Sur la recevabilité à agir d’un auteur d’une œuvre de collaboration
TJ Paris, 3ème Ch., 26 septembre 2025, n°21/15334
L’indivision entre les co-auteurs d’une œuvre de collaboration instaurée par l’article L113-3 du Code de la propriété intellectuelle a généré un contentieux s’agissant de la recevabilité à agir d’un co-auteur.
La jurisprudence a été amenée, à plusieurs reprises, à apporter des précisions sur l’exercice du droit d’agir d’un co-auteur d’une œuvre de collaboration.
En l’espèce, une fois n’est pas coutume, la fin de non-recevoir soulevée devant le tribunal était invoquée dans le cadre d’une action en résiliation de plusieurs contrats d’édition.

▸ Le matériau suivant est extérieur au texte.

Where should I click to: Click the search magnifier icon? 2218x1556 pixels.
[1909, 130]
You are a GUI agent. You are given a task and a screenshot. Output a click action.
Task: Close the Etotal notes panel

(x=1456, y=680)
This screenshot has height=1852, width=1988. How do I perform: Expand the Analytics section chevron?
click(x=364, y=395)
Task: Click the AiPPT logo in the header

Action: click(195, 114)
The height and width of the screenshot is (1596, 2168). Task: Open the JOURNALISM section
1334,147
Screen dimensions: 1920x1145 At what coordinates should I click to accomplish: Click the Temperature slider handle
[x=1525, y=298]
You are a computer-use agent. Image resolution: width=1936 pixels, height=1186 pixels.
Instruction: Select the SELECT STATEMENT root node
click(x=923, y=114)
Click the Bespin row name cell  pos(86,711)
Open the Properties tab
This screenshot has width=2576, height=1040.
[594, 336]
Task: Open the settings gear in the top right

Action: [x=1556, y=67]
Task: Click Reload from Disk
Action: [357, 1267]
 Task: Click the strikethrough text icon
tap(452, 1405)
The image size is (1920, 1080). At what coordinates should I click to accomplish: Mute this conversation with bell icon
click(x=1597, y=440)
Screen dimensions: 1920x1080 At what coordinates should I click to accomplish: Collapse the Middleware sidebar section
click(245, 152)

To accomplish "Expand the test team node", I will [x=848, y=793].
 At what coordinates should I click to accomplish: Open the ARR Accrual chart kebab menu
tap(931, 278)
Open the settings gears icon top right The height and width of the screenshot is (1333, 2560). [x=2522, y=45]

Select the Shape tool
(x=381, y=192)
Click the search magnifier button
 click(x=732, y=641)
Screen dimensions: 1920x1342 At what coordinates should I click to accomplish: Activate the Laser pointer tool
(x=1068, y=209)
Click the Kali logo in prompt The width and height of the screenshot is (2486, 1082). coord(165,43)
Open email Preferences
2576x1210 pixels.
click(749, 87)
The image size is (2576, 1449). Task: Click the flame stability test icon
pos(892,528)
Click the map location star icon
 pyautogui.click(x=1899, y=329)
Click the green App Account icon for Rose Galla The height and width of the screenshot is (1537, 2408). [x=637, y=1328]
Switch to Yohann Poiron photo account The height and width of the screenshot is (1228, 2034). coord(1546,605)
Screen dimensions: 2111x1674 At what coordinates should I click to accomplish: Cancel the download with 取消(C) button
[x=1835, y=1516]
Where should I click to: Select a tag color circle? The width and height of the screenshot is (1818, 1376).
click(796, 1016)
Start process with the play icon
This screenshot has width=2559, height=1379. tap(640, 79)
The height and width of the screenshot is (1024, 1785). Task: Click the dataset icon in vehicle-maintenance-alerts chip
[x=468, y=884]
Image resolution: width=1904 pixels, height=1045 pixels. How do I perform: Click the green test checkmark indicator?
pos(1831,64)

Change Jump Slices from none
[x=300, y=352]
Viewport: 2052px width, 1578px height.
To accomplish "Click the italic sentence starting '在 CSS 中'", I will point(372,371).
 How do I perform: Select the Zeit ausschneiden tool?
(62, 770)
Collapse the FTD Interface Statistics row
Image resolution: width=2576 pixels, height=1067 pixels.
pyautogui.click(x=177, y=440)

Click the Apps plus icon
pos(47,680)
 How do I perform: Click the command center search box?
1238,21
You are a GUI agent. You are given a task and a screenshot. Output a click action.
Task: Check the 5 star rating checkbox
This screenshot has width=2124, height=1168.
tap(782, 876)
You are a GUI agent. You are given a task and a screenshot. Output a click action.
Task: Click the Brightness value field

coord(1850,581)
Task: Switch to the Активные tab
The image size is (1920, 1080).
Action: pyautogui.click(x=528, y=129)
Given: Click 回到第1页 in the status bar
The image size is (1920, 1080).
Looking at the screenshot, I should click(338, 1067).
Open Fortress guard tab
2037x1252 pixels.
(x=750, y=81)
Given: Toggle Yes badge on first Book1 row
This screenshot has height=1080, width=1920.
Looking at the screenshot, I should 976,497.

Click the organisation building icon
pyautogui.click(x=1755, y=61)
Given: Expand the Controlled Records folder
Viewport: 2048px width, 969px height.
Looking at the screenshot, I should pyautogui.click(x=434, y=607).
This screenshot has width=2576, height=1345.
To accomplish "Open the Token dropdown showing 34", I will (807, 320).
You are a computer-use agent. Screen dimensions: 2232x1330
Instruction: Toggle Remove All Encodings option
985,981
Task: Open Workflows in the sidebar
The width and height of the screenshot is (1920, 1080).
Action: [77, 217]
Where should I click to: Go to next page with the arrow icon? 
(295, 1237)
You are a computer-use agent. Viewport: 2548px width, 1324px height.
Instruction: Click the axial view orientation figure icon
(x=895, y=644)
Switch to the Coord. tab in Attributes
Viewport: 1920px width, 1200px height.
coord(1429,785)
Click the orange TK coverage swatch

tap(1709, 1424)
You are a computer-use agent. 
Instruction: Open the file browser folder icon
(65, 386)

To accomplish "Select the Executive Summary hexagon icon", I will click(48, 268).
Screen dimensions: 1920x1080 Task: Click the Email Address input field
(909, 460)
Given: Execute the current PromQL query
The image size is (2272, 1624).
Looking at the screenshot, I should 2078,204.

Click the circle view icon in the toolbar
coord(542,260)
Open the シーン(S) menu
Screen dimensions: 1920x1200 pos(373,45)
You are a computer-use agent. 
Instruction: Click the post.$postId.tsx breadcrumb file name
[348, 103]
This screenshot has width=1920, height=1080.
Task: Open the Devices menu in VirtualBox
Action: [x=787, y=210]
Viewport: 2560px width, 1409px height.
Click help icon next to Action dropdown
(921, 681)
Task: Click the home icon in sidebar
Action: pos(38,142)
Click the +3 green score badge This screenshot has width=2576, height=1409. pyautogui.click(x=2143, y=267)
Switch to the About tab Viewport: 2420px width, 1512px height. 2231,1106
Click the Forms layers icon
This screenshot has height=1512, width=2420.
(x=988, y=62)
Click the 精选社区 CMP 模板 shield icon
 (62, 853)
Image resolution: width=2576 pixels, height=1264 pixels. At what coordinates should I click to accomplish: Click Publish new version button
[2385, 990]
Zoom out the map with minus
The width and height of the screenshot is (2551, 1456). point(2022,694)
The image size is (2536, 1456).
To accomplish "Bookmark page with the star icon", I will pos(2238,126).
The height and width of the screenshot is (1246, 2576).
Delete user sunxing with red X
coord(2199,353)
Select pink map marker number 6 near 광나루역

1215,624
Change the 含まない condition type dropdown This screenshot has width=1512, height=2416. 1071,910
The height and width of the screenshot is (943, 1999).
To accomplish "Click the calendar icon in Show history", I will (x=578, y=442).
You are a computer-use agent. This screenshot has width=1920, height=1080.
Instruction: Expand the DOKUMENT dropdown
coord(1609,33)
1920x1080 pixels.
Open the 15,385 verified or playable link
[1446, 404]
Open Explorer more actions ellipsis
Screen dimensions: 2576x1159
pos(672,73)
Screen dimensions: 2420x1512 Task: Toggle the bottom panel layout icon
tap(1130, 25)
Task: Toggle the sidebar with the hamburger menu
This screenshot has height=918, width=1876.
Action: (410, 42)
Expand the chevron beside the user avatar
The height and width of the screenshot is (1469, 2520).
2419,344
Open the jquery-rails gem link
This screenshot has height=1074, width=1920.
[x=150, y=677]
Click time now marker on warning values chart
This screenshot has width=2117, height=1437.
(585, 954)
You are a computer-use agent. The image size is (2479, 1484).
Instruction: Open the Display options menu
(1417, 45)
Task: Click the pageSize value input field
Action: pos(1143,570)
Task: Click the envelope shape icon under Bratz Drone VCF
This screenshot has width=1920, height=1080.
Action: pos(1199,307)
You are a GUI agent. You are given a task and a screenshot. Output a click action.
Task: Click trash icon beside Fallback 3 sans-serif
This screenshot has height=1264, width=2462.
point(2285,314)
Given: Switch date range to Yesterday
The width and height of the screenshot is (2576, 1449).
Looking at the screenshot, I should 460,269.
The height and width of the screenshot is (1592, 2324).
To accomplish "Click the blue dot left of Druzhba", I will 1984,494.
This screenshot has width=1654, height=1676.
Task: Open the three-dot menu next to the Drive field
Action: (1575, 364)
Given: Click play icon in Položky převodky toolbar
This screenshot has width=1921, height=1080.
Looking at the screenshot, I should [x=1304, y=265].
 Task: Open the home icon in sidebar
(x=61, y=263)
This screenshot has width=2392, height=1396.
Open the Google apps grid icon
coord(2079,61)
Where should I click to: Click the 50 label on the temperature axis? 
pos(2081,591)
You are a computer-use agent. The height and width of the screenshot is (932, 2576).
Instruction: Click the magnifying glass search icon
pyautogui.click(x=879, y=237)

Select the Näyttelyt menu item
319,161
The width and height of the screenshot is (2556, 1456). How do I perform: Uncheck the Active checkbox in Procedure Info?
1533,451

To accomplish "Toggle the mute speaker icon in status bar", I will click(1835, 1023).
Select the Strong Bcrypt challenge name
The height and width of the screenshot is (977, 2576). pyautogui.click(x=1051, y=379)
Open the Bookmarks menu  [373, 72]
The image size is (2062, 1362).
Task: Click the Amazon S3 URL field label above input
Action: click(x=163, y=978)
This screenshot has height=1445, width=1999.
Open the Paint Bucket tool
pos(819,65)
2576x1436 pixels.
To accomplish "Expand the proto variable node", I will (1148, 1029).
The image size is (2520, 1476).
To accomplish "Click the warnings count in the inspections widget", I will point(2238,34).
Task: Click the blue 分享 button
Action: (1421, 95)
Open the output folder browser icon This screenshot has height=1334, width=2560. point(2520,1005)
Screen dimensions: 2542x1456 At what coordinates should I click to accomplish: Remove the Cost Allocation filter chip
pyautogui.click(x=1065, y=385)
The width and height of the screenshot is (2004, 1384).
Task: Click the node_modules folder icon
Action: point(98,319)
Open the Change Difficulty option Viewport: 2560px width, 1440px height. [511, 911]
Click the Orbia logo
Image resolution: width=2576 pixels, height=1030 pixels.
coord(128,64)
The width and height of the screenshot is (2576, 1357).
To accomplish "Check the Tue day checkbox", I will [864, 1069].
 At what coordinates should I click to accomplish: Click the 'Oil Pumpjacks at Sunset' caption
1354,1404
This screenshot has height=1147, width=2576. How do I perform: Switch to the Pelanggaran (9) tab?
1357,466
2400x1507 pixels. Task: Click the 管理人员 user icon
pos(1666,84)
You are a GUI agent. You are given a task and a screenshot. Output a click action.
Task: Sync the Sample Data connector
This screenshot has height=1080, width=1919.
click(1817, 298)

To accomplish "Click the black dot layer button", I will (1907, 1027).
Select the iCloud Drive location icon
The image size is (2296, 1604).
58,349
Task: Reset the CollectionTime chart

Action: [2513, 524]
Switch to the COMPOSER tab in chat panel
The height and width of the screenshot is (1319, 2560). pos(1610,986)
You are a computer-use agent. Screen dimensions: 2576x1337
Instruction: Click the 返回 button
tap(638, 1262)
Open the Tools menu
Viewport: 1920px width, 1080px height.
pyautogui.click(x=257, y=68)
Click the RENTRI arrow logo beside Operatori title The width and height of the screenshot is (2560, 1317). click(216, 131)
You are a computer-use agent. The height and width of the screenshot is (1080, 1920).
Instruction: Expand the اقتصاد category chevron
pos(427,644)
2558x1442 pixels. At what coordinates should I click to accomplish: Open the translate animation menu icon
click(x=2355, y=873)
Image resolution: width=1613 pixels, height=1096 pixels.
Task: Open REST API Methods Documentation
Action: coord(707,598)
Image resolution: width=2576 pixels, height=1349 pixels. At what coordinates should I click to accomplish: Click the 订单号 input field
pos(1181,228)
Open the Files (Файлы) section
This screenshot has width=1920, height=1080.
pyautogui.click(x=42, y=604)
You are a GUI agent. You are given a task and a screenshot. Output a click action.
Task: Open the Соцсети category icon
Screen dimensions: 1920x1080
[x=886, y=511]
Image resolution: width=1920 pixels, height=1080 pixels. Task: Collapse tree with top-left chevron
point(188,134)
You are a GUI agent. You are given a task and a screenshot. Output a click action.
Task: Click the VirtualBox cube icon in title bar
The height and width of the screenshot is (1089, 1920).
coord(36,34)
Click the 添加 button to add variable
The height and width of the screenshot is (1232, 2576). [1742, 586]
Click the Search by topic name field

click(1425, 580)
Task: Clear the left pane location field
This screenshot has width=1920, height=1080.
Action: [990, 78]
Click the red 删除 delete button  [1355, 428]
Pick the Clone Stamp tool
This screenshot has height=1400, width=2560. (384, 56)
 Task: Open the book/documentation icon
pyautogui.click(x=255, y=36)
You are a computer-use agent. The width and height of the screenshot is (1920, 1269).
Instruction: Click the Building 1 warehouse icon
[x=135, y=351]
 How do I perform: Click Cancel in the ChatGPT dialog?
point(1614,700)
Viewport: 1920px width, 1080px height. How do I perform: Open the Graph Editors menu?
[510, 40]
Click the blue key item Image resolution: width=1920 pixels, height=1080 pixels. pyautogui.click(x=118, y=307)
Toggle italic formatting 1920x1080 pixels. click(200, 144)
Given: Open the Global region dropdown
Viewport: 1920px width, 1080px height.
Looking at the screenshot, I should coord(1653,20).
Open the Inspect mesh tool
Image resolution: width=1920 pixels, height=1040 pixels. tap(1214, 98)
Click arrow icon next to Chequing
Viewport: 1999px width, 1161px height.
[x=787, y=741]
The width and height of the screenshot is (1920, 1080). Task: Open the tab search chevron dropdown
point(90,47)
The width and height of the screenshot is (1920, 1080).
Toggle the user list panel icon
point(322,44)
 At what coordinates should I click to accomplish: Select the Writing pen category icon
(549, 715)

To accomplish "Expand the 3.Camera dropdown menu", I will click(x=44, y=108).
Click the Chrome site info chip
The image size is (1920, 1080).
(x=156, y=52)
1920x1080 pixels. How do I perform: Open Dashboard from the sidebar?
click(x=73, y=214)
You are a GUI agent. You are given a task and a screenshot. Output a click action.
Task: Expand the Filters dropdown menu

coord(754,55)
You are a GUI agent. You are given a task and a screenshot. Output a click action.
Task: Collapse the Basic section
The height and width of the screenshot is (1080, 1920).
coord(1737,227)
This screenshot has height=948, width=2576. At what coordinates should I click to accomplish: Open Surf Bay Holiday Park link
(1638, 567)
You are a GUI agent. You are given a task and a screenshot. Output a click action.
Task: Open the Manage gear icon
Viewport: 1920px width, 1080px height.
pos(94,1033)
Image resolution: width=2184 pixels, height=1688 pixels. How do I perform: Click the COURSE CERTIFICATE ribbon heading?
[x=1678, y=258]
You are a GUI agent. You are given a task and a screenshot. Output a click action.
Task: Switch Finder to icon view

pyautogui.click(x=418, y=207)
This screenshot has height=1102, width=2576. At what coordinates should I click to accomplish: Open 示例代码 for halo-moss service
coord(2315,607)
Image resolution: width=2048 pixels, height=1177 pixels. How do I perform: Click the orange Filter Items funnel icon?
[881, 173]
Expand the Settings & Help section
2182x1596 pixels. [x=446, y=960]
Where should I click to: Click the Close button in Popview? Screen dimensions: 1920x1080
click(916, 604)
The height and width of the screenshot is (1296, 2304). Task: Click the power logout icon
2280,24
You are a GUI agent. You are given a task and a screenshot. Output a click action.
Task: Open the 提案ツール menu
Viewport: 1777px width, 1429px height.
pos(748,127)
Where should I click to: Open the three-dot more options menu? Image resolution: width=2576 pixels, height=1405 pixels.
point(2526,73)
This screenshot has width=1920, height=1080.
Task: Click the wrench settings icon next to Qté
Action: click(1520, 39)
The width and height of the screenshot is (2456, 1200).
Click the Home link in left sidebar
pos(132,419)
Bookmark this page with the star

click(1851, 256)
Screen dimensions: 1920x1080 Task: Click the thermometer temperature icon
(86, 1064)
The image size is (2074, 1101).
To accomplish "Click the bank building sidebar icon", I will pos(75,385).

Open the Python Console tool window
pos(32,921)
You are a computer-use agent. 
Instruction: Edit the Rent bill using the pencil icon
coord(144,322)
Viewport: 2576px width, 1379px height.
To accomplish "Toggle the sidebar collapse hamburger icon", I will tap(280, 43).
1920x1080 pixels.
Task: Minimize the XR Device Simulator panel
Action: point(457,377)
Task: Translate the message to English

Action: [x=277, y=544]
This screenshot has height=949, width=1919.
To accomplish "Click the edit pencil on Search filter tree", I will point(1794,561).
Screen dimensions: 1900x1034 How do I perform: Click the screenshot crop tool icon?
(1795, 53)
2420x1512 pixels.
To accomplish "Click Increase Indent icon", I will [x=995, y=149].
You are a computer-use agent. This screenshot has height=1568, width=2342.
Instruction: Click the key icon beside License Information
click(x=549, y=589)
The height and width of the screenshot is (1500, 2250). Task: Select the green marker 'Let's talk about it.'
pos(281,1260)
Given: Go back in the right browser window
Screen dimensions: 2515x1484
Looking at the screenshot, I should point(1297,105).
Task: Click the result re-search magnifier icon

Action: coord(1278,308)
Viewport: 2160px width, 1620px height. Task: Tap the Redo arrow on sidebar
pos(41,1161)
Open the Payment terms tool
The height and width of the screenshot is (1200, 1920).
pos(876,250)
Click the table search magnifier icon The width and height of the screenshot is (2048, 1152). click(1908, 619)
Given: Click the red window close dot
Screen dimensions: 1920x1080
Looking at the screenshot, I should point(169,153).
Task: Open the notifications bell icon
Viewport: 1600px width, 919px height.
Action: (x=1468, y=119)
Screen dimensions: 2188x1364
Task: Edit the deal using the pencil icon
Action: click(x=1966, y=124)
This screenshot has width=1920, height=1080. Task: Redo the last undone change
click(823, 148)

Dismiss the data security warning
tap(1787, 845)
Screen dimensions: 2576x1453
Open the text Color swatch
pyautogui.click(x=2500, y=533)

Il était reproché à l’auteur, demandeur à l’action, de ne pas avoir attrait dans la cause l’ensemble des co-auteurs des œuvres dont la résiliation des contrats était demandée.
Pour contester la fin de non-recevoir, le demandeur faisait valoir que pas moins de 60 coauteurs avaient participé à la création des 149 œuvres musicales de collaboration objet de la demande et que leur identification était particulièrement complexe. Dès lors, imposer la mise en cause de tous les auteurs était de nature à porter une atteinte disproportionnée à son droit d’accès à un tribunal en vertu de l’article 6 de la Convention européenne de sauvegarde des droits de l’homme.
Le demandeur soutenait également que cette obligation de mise en cause de l’ensemble des coauteurs n’était nécessaire que dans le cadre d’actions en contrefaçon, sachant que la résolution des contrats de cession et d’édition n’affecterait en rien les autres coauteurs des œuvres musicales de collaboration.
Le tribunal accueille néanmoins la fin de non-recevoir et juge l’auteur irrecevable à agir en l’absence de mis en cause de ses co-auteurs.
Il précise que le principe jurisprudentiel selon lequel le coauteur d’une œuvre de collaboration qui agit en justice pour la défense de ses droits patrimoniaux ou moraux est tenu de mettre en cause les autres auteurs de cette œuvre à peine d’irrecevabilité, s’applique non seulement en cas d’action en contrefaçon mais également en matière contractuelle dès lors qu’il existe un lien d’indivisibilité unissant les co-auteurs.
Cette fin de non-recevoir trouve sa justification dans la nécessité de ne pas permettre qu’une action affecte les droits d’un auteur sur une œuvre sans qu’il ne soit préalablement attrait à la cause et mis en mesure de défendre ses droits.
En l’espèce, les juges relèvent une interdépendance entre les contrats d’édition de l’auteur et les droits des autres co-auteurs. En effet, la résolution des contrats d’édition est de nature à affecter les conditions d’exploitation des œuvres de collaboration actuellement organisées dans le cadre de leur co-édition d’autant que l’auteur ne proposait pas de garantir aux autres co-auteurs après la résiliation la poursuite des engagements pris par l’éditeur.
Enfin, en réponse au demandeur, les juges soulignent qu’il n’est pas démontré en l’espèce que la recherche des co-auteurs soit particulièrement difficile, bien qu’ils soient très nombreux, ni que l’exigence de leur mise en cause soit disproportionnée au regard de l’exercice des droits de l’auteur.
L’on rappellera que dans le cadre d’une action en contrefaçon, la mise en cause des co-auteurs s’applique tant aux co-auteurs de l’œuvre première qu’à ceux de l’œuvre arguée de contrefaçon. La règle de l’indivision est uniquement nuancée lorsque la contribution peut être séparée.